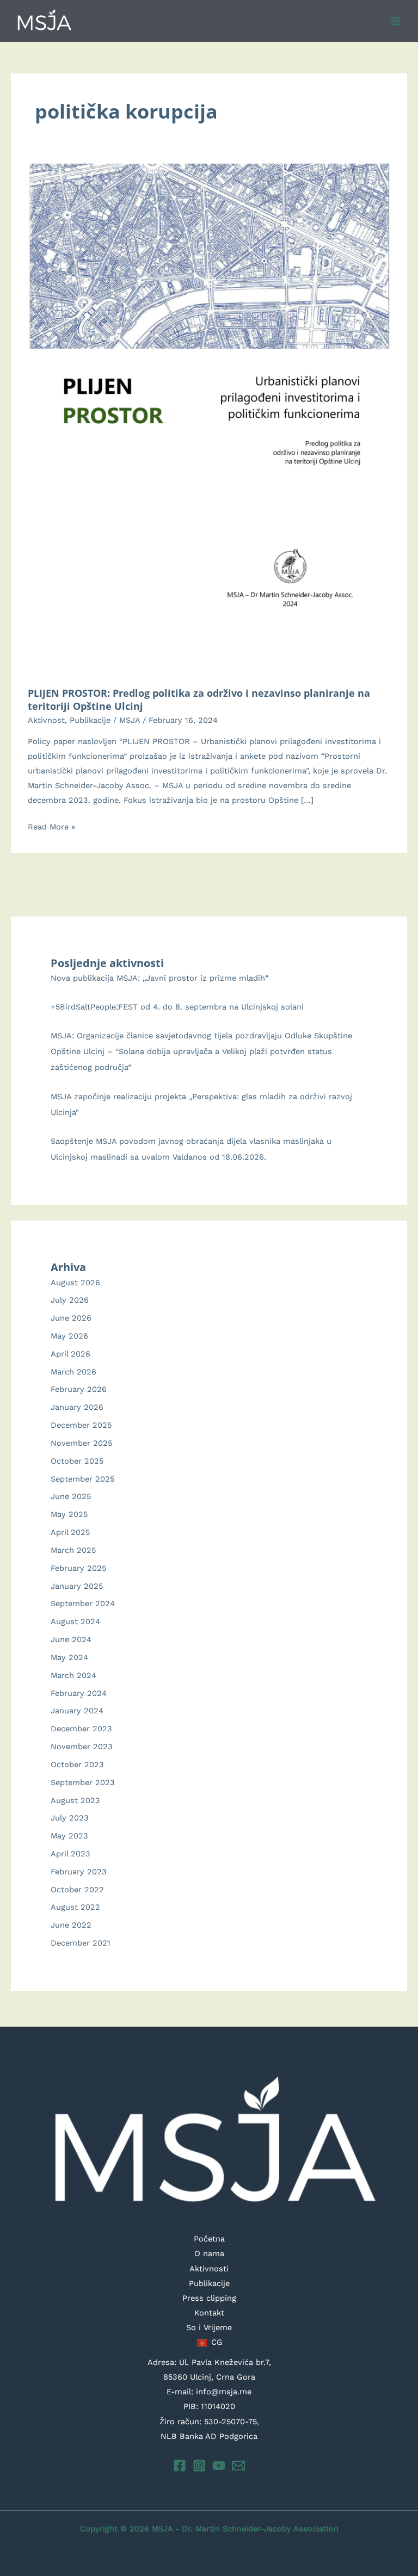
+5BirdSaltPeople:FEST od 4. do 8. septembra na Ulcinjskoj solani (177, 1007)
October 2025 (77, 1461)
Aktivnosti (209, 2269)
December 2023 (81, 1728)
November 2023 (82, 1746)
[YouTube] (218, 2465)
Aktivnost (46, 720)
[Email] (238, 2465)
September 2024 (83, 1603)
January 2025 (77, 1586)
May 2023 (69, 1836)
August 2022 (75, 1907)
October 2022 (77, 1889)
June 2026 (71, 1318)
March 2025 (73, 1550)
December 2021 (80, 1943)
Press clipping (209, 2298)
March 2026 (73, 1372)
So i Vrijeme (209, 2327)
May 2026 (69, 1336)
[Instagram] (199, 2465)
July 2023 (70, 1818)
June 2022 (71, 1925)
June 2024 (71, 1639)
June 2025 (71, 1496)
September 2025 (82, 1479)
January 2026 (77, 1407)
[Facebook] (179, 2465)
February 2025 (78, 1568)
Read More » (51, 827)
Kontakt (209, 2313)
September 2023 (83, 1782)
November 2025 (81, 1443)
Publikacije (90, 720)
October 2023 (77, 1764)
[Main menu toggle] (395, 21)
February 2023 (79, 1872)
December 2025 (81, 1425)
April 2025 (70, 1532)
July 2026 (70, 1300)
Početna (209, 2239)
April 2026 (70, 1354)
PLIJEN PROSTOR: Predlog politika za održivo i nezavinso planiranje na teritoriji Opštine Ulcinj (199, 699)
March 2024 (73, 1675)
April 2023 (70, 1854)
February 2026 (79, 1389)
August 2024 (75, 1621)
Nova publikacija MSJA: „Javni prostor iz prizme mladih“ (159, 978)
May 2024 (69, 1657)
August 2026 (75, 1282)
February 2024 (79, 1693)
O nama (209, 2253)
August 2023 (75, 1800)
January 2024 (77, 1711)
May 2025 (69, 1514)
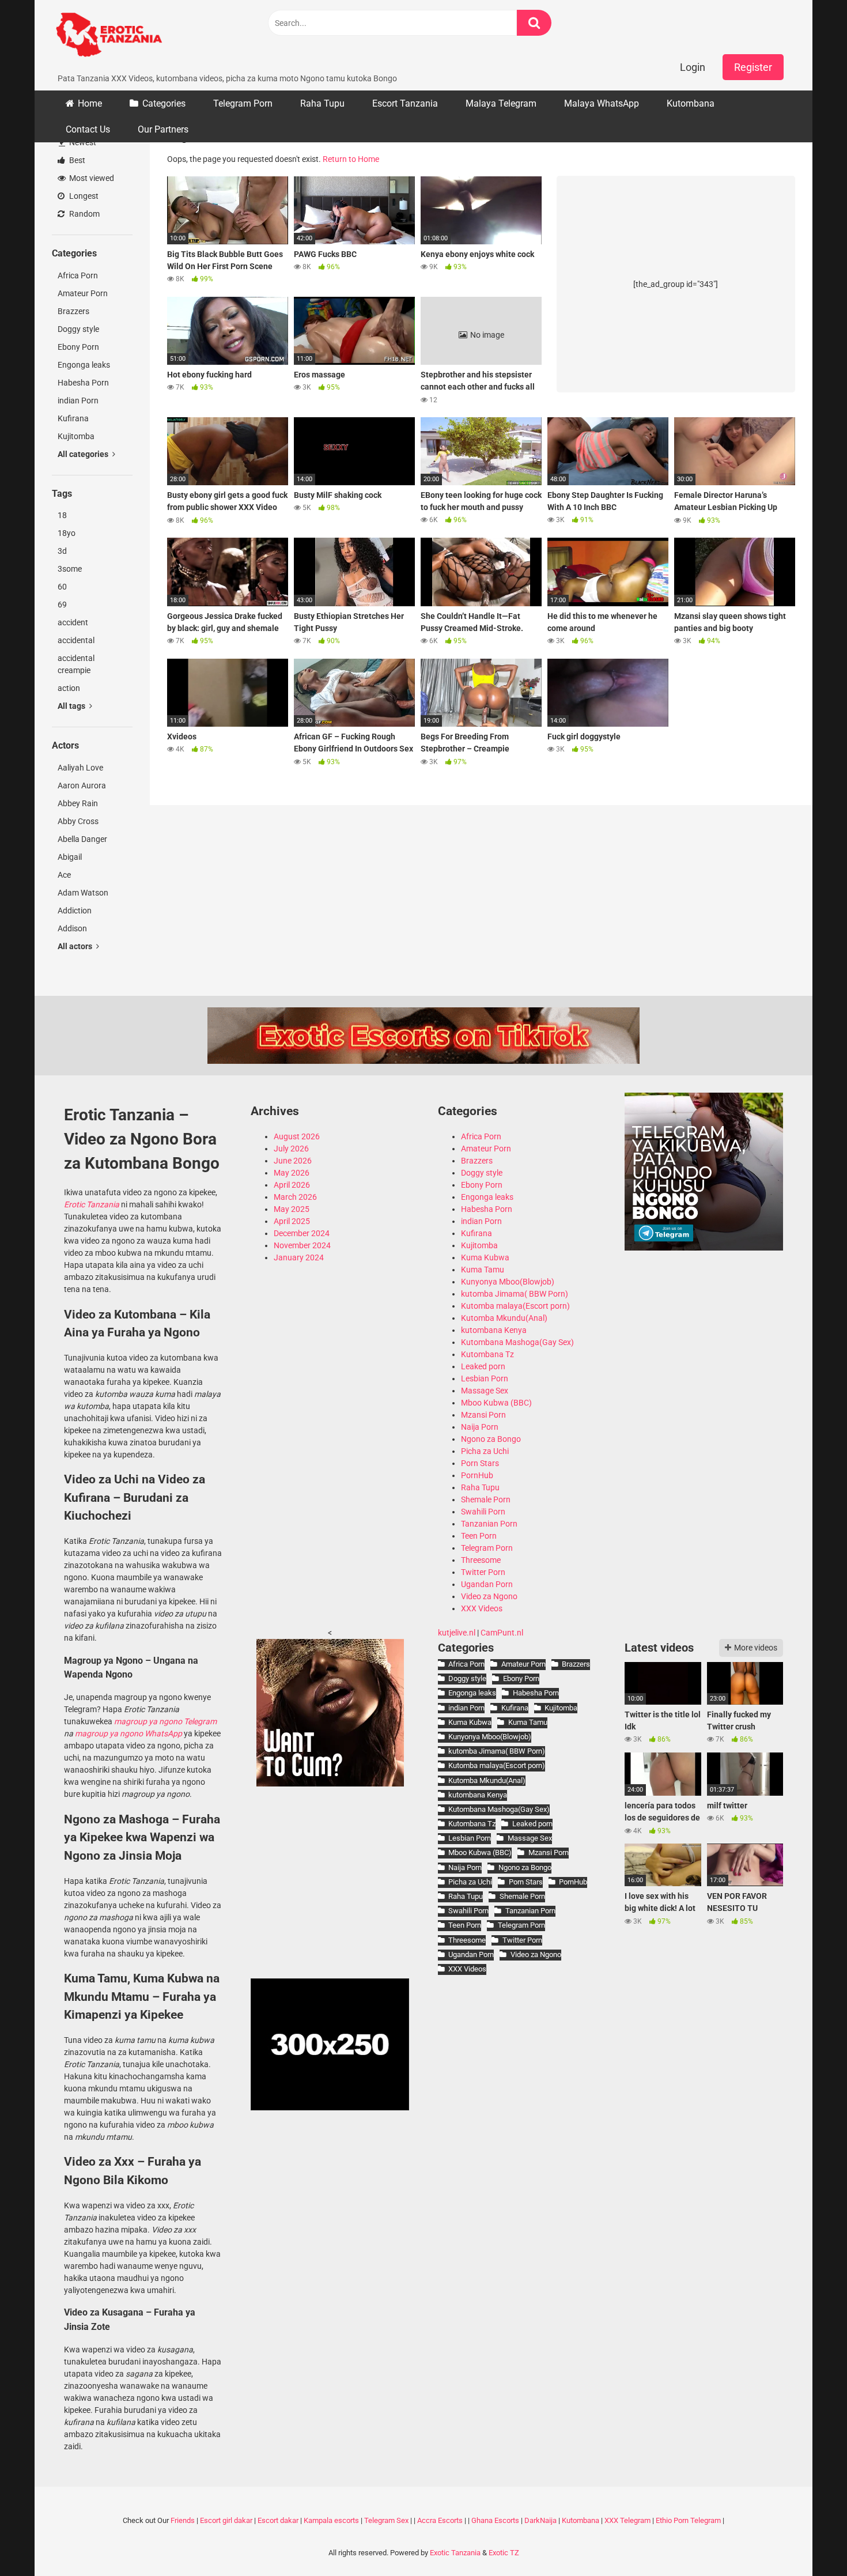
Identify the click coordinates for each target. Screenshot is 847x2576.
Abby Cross (78, 821)
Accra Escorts (440, 2520)
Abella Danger (82, 839)
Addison (72, 928)
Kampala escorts (331, 2520)
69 (62, 604)
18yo (66, 533)
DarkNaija (540, 2520)
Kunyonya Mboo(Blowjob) (507, 1281)
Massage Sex (484, 1390)
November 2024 (302, 1245)
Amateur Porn (83, 293)
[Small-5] (330, 1783)
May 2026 (291, 1172)
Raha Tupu (322, 103)
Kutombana (690, 103)
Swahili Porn (483, 1511)
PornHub (477, 1475)
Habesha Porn (83, 382)
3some (70, 568)
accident (73, 622)
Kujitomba (76, 436)
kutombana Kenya (494, 1330)
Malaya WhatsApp (601, 103)
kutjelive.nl (456, 1632)
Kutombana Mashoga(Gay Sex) (517, 1342)
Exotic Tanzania (455, 2552)
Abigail (70, 857)
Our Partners (163, 129)
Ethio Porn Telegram (688, 2520)
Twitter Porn (483, 1572)
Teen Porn (479, 1535)
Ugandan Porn (487, 1584)
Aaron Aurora (82, 785)
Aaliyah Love (80, 767)
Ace (64, 874)
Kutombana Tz (487, 1354)
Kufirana (73, 418)
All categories (84, 454)
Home (90, 103)
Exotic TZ (504, 2552)
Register (753, 67)
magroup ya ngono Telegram (165, 1721)
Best (76, 160)
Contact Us (88, 129)
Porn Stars (480, 1463)
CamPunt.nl (502, 1632)
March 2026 (295, 1197)
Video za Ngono (489, 1596)
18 (62, 515)
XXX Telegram (627, 2520)
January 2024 (299, 1257)
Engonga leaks (84, 364)
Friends (183, 2520)
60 (62, 586)
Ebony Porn (78, 347)
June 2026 (293, 1160)
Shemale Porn (486, 1499)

_ _ _ _

Your task →
Pictures are to be excluded; the records themselves are to be reproduced exactly.

Exercise answer →
+5BirdSaltPeople:FEST od 4. do 8. septembra na Ulcinjskoj solani (177, 1007)
October 2025 (77, 1461)
Aktivnosti (209, 2269)
December 2023 (81, 1728)
November 2023 (82, 1746)
[YouTube] (218, 2465)
Aktivnost (46, 720)
[Email] (238, 2465)
September 2024 (83, 1603)
January 2025 (77, 1586)
May 2023 (69, 1836)
August 2022 (75, 1907)
October 2022 (77, 1889)
June 2026 (71, 1318)
March 2025 (73, 1550)
December 2021 (80, 1943)
Press clipping (209, 2298)
March 2026 (73, 1372)
So i Vrijeme (209, 2327)
May 2026 (69, 1336)
[Instagram] (199, 2465)
July 2023 (70, 1818)
June 2022 (71, 1925)
June 2024 (71, 1639)
June 2025 (71, 1496)
September 2025 (82, 1479)
January 2026 (77, 1407)
[Facebook] (179, 2465)
February 2025 (78, 1568)
Read More » (51, 827)
Kontakt (209, 2313)
September 2023 (83, 1782)
November 2025 (81, 1443)
Publikacije (90, 720)
October 2023 (77, 1764)
[Main menu toggle] (395, 21)
February 2023 (79, 1872)
December 2025 (81, 1425)
April 2025 (70, 1532)
July 2026 (70, 1300)
Početna (209, 2239)
April 2026 (70, 1354)
PLIJEN PROSTOR: Predlog politika za održivo i nezavinso planiranje na teritoriji Opštine Ulcinj (199, 699)
March 2024 (73, 1675)
April 2023 (70, 1854)
February 2026 (79, 1389)
August 2024 (75, 1621)
Nova publikacija MSJA: „Javni prostor iz prizme mladih“ (159, 978)
May 2024 (69, 1657)
August 2026 (75, 1282)
February 2024 (79, 1693)
O nama (209, 2253)
August 2023 (75, 1800)
January 2024 (77, 1711)
May 2025 (69, 1514)
Identify the click coordinates for each target. Screenshot is 847x2576.
Abby Cross (78, 821)
Accra Escorts (440, 2520)
Abella Danger (82, 839)
Addison (72, 928)
Kampala escorts (331, 2520)
69 (62, 604)
18yo (66, 533)
DarkNaija (540, 2520)
Kunyonya Mboo(Blowjob) (507, 1281)
Massage Sex (484, 1390)
November 2024 (302, 1245)
Amateur Porn (83, 293)
[Small-5] (330, 1783)
May 2026 (291, 1172)
Raha Tupu (322, 103)
Kutombana (690, 103)
Swahili Porn (483, 1511)
PornHub (477, 1475)
Habesha Porn (83, 382)
3some (70, 568)
accident (73, 622)
Kujitomba (76, 436)
kutombana Kenya (494, 1330)
Malaya WhatsApp (601, 103)
kutjelive.nl (456, 1632)
Kutombana Mashoga(Gay Sex) (517, 1342)
Exotic Tanzania (455, 2552)
Abigail (70, 857)
Our Partners (163, 129)
Ethio Porn Telegram (688, 2520)
Twitter Porn (483, 1572)
Teen Porn (479, 1535)
Ugandan Porn (487, 1584)
Aaron Aurora (82, 785)
Aaliyah Love (80, 767)
Ace (64, 874)
Kutombana Tz (487, 1354)
Kufirana (73, 418)
All categories (84, 454)
Home (90, 103)
Exotic TZ (504, 2552)
Register (753, 67)
magroup ya ngono Telegram (165, 1721)
Best (76, 160)
Contact Us (88, 129)
Porn Stars (480, 1463)
CamPunt.nl (502, 1632)
March 2026 (295, 1197)
Video za Ngono (489, 1596)
18 (62, 515)
XXX Telegram (627, 2520)
January 2024 (299, 1257)
Engonga leaks (84, 364)
Friends (183, 2520)
60 (62, 586)
Ebony Porn (78, 347)
June 2026 (293, 1160)
Shemale Porn (486, 1499)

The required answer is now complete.